**Data records:**
▬▬▬

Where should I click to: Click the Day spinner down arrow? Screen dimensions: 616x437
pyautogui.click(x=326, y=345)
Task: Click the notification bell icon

▬▬▬

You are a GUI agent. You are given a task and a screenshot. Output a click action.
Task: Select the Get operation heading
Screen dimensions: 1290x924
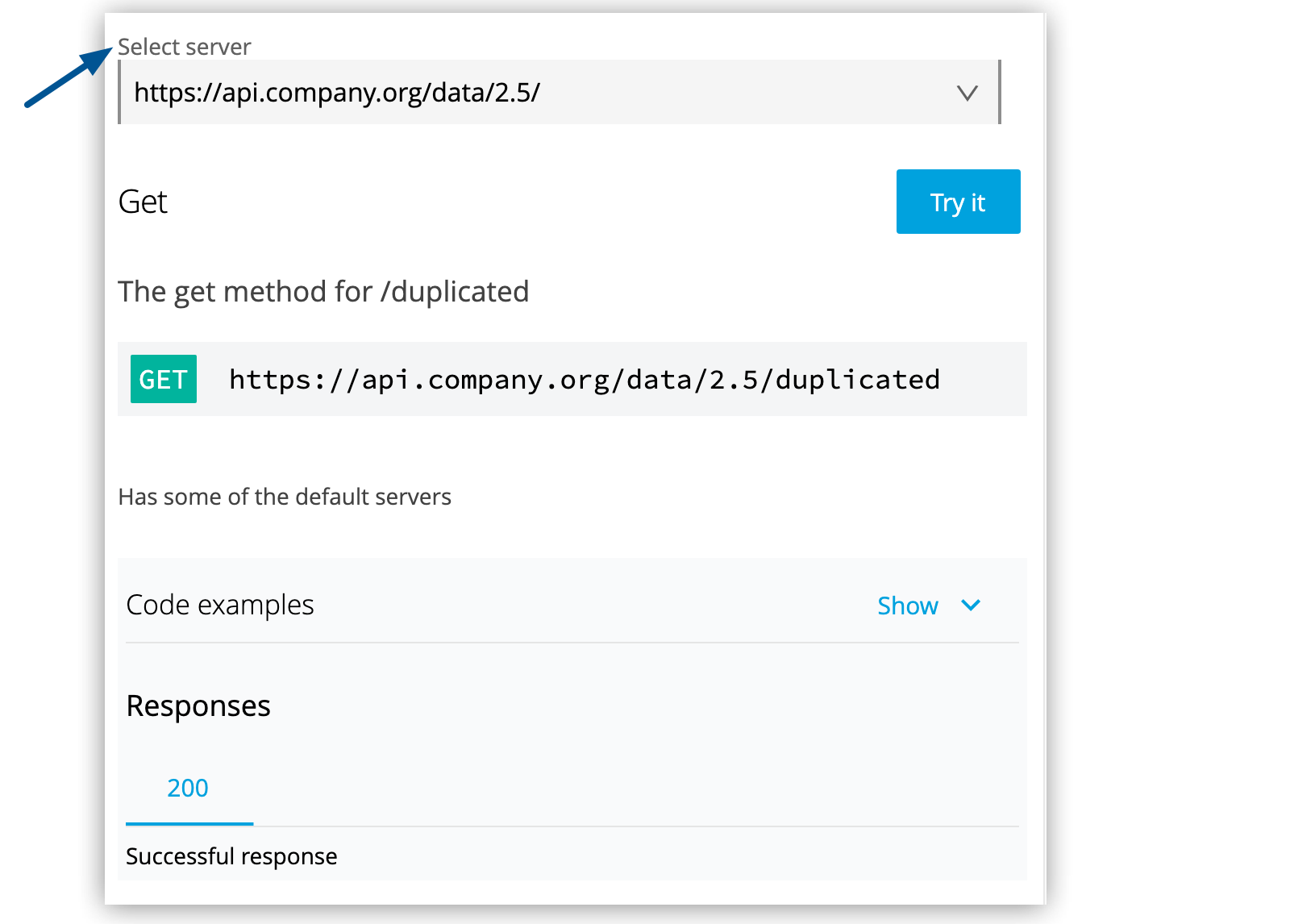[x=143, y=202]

▬▬▬

**What is expected:**
Could you restate word for word the lines above, from the one that contains "Where should I" through the one that contains "Task: Click the notification bell icon", and no others?

**Response to this task:**
Where should I click to: Click the Day spinner down arrow? Screen dimensions: 616x437
pyautogui.click(x=326, y=345)
Task: Click the notification bell icon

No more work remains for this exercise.